In the second term in the RHS of (2) we in fact have $\mathop{\bf E\/}[f({\boldsymbol{x}})\overline{g(\boldsymbol{y})}]=0$ . This is because ${\boldsymbol{x}}$ and $\boldsymbol{y}$ are independent, and hence $\mathop{\bf E\/}[f({\boldsymbol{x}})\overline{g(\boldsymbol{y})}]=\mathop{\bf E\/}[f({\boldsymbol{x}})]\mathop{\bf E\/}[\overline{g(\boldsymbol{y})}]=0\cdot 0$ since $f$ and $g$ are folded. Regarding the third term of the RHS in (2), this also turns out to be $0$ by virtue of $g$ being folded. This can be proven using a Fourier-analytic argument; we present here an alternate combinatorial argument:

Lemma 3.5.

$\mathop{\bf E\/}[g(\boldsymbol{y})\overline{g(\boldsymbol{z})}]=0$ .

Proof.

Fix any value $y\in\mathbbm{Z}_{3}^{L}$ for $\boldsymbol{y}$ . Consider the function $t:\mathbbm{Z}_{3}^{K}\times\mathbbm{Z}_{3}^{L}\rightarrow\mathbbm{Z}_{3}^{K}\times\mathbbm{Z}_{3}^{L}$ defined as $t(x,z)=(x+1,z-1)$ , where all arithmetic is performed modulo 3. Note that $t$ has order 3, meaning that $t(t(t(x,z)))=(x,z)$ . This allows us to group values for ${\boldsymbol{x}}$ and $\boldsymbol{z}$ into sets of size three as follows: put $(x,z)\in\mathbbm{Z}_{3}^{K}\times\mathbbm{Z}_{3}^{L}$ into the set $T(x,z)=\{(x,z),t(x,z),t(t(x,z))\}$ . Because $t$ is invertible and of order 3, each pair $(x,z)$ is a member of only one set: $T(x,z)$ .
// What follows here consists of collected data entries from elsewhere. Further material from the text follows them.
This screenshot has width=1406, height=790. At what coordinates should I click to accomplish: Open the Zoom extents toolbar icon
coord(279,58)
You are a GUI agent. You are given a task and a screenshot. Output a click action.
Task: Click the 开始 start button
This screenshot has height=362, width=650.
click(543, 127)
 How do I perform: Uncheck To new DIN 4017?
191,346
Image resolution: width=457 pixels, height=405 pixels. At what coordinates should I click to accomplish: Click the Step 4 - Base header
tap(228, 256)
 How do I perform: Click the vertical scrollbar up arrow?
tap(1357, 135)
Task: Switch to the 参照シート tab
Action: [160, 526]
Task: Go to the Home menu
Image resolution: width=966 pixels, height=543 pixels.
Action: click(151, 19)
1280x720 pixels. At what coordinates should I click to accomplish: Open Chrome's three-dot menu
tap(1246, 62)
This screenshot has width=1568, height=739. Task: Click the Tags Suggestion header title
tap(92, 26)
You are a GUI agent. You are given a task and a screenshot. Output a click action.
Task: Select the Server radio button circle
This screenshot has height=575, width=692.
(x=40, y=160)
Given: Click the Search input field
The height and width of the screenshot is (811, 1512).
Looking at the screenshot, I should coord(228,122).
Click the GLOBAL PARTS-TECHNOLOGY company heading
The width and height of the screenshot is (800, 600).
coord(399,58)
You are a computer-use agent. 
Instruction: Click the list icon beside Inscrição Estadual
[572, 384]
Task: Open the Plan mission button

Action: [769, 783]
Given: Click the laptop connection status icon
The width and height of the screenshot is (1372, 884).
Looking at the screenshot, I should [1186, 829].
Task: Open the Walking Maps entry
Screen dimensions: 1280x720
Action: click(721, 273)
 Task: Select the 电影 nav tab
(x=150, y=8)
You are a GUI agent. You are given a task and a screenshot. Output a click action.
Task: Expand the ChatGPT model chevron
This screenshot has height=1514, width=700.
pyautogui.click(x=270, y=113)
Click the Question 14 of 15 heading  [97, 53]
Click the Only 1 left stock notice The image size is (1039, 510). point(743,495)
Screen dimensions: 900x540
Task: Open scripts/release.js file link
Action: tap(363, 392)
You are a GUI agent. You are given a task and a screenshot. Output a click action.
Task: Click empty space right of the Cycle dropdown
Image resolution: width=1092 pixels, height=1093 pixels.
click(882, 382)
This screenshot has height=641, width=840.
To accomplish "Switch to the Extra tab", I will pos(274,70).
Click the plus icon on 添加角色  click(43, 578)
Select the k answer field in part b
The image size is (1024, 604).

Conditioned on $\boldsymbol{y}=y$ , if $(x,z)$ is in the support of the test, then all $(x^{\prime},z^{\prime})\in T(x,z)$ are also in the support of the test. This is because the strings which are in the support of the test are exactly the strings $x$ and $z$ for which the set $\{(x_{\pi})_{i},y_{i},z_{i}\}\subseteq\mathbbm{Z}_{3}$ is of size 2, for all $i\in[L]$ . These strings, in turn, are exactly those for which $x_{\pi}+y+z\not\equiv 0\pmod{3}$ . But if $(x^{\prime},z^{\prime})=t(x,z)$ , then

x^{\prime}_{\pi}+y+z^{\prime}\equiv(x_{\pi}+1)+y+(z-1)\equiv x_{\pi}+y+z\not\equiv 0\pmod{3}.

This shows that $t(x,z)$ is in the support of the test, conditioned on $\boldsymbol{y}=y$ . As $T(x^{\prime},z^{\prime})=T(x,z)$ , the same holds for $t(t(x,z))$ .

When conditioned on $\boldsymbol{y}=y$ , each pair $(x,z)$ in the support of the test occurs with equal probability. To see this, first note that ${\boldsymbol{x}}$ is pairwise independent from $\boldsymbol{y}$ . In other words, any value $x$ for ${\boldsymbol{x}}$ is equally likely, regardless of $y$ . Then, conditioned on ${\boldsymbol{x}}=x$ and $\boldsymbol{y}=y$ , there are exactly two possibilities for each index of $\boldsymbol{z}$ , both of which occur with half probability. Thus, the event $(x,z)$ occurs with the same probability, no matter the values of $x$ or $z$ .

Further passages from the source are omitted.